The tasks
(A) Rewrite the Baja cycling review from "Cyclist Review" to "all of Mexico.", changing "heat" to "scorching temperatures".
(B) Continue the Baja cycling review from its last sentence.

Text segment
Lots of people die on the highways and roads of the Baja

Cyclist Review

In order to escape the heat of the US southwest as quickly as possible I crossed into Mexico at Mexicali instead of Tijuana.  I was also told it was a quick border crossing.  Which it was.  I was basically crossed in 10 minutes without any questions or search.  Little did I realize that Mexicali is the hottest place in all of Mexico.

Ultimately this had me bike Hwy 5 until I reached Hwy 1 further down the Baja.  The one thing I will say about Hwy 5 is that for “most” of the highway it has a nice shoulder.  “Most” of Hwy 1 does not have a shoulder.  Which makes it super dangerous.  More on that later.

Mexico can be an interesting place

Food & Water Consideration

To be safe assume about 65 km’s between restaurants and stores.  If you run into one sooner than consider it a bonus.  Hwy 5 has a lot of campgrounds along it.  But assume that they are closed in the summer.  I also made sure that I had between 4-5 litres of water with me at all times and I never ran out because that is what I needed.

Food: If you are like me and can’t cook you probably won’t find any useful groceries in Mexico other than hotdogs.  You will find Kraft Dinner at the Walmart’s (which are very few and far between) and that’s about it.  I couldn’t find Chunky Soup anywhere.

I resolved to eat tacos (breakfast and super) whenever I came to a restaurant which as mentioned can be some distance apart.

Tacos for breakfast and super

Campgrounds vs Stealth Camping

As mentioned most campgrounds are closed in the summer but open in the winter.  In my opinion unless you need certain services or want to camp on the beach you can virtually stealth camp anywhere on the Baja safely.  I never used a campground.  In fact, the last campground I actually used was north of San Francisco.

(Entries for finding words and elements)

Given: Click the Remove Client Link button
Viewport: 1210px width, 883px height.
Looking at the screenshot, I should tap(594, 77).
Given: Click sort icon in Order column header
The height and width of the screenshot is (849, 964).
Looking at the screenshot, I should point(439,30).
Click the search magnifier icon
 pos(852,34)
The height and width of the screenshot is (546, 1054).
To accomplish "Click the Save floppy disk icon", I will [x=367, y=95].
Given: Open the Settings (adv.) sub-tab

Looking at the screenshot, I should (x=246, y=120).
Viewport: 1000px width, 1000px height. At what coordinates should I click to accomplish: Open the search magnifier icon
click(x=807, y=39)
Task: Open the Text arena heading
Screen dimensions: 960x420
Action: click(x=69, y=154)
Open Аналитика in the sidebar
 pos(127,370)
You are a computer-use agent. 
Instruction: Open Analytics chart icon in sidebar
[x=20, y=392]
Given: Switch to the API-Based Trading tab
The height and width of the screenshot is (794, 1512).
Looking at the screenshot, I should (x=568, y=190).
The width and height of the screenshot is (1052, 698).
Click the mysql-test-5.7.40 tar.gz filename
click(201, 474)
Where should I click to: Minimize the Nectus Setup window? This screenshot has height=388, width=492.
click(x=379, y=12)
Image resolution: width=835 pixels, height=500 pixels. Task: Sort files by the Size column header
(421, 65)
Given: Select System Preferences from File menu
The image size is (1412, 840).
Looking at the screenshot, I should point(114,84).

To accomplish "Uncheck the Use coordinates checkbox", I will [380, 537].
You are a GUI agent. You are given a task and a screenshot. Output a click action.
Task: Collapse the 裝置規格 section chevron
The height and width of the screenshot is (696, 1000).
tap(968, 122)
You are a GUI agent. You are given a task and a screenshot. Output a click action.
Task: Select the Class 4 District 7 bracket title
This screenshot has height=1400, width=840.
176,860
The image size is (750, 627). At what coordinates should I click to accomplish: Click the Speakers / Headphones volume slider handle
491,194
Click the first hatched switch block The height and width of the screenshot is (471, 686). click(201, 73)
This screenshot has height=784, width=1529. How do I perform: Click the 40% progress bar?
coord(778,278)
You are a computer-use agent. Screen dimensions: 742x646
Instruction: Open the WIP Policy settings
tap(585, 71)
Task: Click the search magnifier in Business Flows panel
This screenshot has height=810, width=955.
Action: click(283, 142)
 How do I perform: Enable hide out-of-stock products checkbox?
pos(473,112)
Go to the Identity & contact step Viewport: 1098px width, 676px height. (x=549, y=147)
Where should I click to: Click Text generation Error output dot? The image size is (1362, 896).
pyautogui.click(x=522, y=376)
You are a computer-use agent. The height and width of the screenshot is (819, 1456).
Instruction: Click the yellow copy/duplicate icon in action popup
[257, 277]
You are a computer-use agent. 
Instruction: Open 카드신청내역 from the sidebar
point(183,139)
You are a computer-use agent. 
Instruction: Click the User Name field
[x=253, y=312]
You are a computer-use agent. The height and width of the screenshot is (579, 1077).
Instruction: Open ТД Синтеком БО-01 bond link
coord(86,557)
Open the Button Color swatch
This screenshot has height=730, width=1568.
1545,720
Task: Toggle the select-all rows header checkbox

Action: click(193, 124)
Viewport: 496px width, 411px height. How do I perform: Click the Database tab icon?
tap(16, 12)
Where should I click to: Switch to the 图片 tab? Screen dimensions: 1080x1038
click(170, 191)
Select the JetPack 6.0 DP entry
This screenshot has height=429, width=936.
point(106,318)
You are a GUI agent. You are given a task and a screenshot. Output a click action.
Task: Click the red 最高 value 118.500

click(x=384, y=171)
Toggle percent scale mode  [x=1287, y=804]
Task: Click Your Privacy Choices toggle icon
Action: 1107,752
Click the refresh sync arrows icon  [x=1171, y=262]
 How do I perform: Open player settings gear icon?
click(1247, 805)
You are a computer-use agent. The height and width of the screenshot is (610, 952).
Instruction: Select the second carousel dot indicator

Answers given
(A)
Cyclist Review

In order to escape the scorching temperatures of the US southwest as quickly as possible I crossed into Mexico at Mexicali instead of Tijuana.  I was also told it was a quick border crossing.  Which it was.  I was basically crossed in 10 minutes without any questions or search.  Little did I realize that Mexicali is the hottest place in all of Mexico.

(B)
Camped right beside the highway, camped on the Sea of Cortez

Road Safety

I said many times to people that if Hwy 1 was in the US or Canada I would probably be dead.  This is a very narrow highway with almost never a shoulder that is very busy with traffic and big trucks.  That being said by ratio/percentage I have never run into so many considerate and courteous drivers as on the Baja.  The number of cars and trucks that slowed down to pass or waved was mind boggling.  I also took it upon myself to wave to every truck that I ran into with like a 95% response rate.

I called them Mexican Surprises.  There are 100’s of them if not 1,000’s of them along the highway

That being said on the Baja was the first time I was ever run off the road by a truck.  Full attention is required and no music or headphones if you want to live.  And this is coming from someone who generally zones out traffic and does not worry or complain about traffic.  Local Americans that have lived here for 20 years will tell you all about the accidents and deaths on this road.  I believe it but it never stopped me.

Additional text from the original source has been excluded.